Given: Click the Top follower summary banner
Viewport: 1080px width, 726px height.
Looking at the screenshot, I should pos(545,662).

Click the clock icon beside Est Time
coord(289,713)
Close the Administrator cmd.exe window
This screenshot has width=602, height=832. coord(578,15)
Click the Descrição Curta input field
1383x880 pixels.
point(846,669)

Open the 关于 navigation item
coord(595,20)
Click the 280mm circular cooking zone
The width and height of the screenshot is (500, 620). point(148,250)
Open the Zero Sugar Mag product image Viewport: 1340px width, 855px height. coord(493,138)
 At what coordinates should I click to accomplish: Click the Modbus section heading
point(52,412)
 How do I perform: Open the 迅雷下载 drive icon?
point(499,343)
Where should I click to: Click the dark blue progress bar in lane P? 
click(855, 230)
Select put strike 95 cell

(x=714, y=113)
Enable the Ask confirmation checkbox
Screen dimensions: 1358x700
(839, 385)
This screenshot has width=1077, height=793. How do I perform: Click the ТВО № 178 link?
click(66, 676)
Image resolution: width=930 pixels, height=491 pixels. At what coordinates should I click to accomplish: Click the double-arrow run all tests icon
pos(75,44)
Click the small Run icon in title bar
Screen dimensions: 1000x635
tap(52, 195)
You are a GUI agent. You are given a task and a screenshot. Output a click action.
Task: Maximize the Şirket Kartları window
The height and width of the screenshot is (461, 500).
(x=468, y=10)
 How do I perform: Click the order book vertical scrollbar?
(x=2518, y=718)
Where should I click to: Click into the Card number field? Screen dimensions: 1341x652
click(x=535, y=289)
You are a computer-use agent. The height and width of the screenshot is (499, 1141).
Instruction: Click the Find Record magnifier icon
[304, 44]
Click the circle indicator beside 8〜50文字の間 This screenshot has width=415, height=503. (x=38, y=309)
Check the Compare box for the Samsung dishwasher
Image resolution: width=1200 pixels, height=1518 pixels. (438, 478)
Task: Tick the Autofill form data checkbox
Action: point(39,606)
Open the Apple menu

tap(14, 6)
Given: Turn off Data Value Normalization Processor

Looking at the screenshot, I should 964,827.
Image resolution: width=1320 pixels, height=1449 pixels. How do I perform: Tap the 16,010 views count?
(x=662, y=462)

=======

▸ DIRECTIONS: Reproduce the whole listing so that each line matches the original exactly.

▸ WRITTEN ANSWER:
Given: Click the Top follower summary banner
Viewport: 1080px width, 726px height.
Looking at the screenshot, I should pos(545,662).

Click the clock icon beside Est Time
coord(289,713)
Close the Administrator cmd.exe window
This screenshot has width=602, height=832. coord(578,15)
Click the Descrição Curta input field
1383x880 pixels.
point(846,669)

Open the 关于 navigation item
coord(595,20)
Click the 280mm circular cooking zone
The width and height of the screenshot is (500, 620). point(148,250)
Open the Zero Sugar Mag product image Viewport: 1340px width, 855px height. coord(493,138)
 At what coordinates should I click to accomplish: Click the Modbus section heading
point(52,412)
 How do I perform: Open the 迅雷下载 drive icon?
point(499,343)
Where should I click to: Click the dark blue progress bar in lane P? 
click(855, 230)
Select put strike 95 cell

(x=714, y=113)
Enable the Ask confirmation checkbox
Screen dimensions: 1358x700
(839, 385)
This screenshot has width=1077, height=793. How do I perform: Click the ТВО № 178 link?
click(66, 676)
Image resolution: width=930 pixels, height=491 pixels. At what coordinates should I click to accomplish: Click the double-arrow run all tests icon
pos(75,44)
Click the small Run icon in title bar
Screen dimensions: 1000x635
tap(52, 195)
You are a GUI agent. You are given a task and a screenshot. Output a click action.
Task: Maximize the Şirket Kartları window
The height and width of the screenshot is (461, 500).
(x=468, y=10)
 How do I perform: Click the order book vertical scrollbar?
(x=2518, y=718)
Where should I click to: Click into the Card number field? Screen dimensions: 1341x652
click(x=535, y=289)
You are a computer-use agent. The height and width of the screenshot is (499, 1141).
Instruction: Click the Find Record magnifier icon
[304, 44]
Click the circle indicator beside 8〜50文字の間 This screenshot has width=415, height=503. (x=38, y=309)
Check the Compare box for the Samsung dishwasher
Image resolution: width=1200 pixels, height=1518 pixels. (438, 478)
Task: Tick the Autofill form data checkbox
Action: point(39,606)
Open the Apple menu

tap(14, 6)
Given: Turn off Data Value Normalization Processor

Looking at the screenshot, I should 964,827.
Image resolution: width=1320 pixels, height=1449 pixels. How do I perform: Tap the 16,010 views count?
(x=662, y=462)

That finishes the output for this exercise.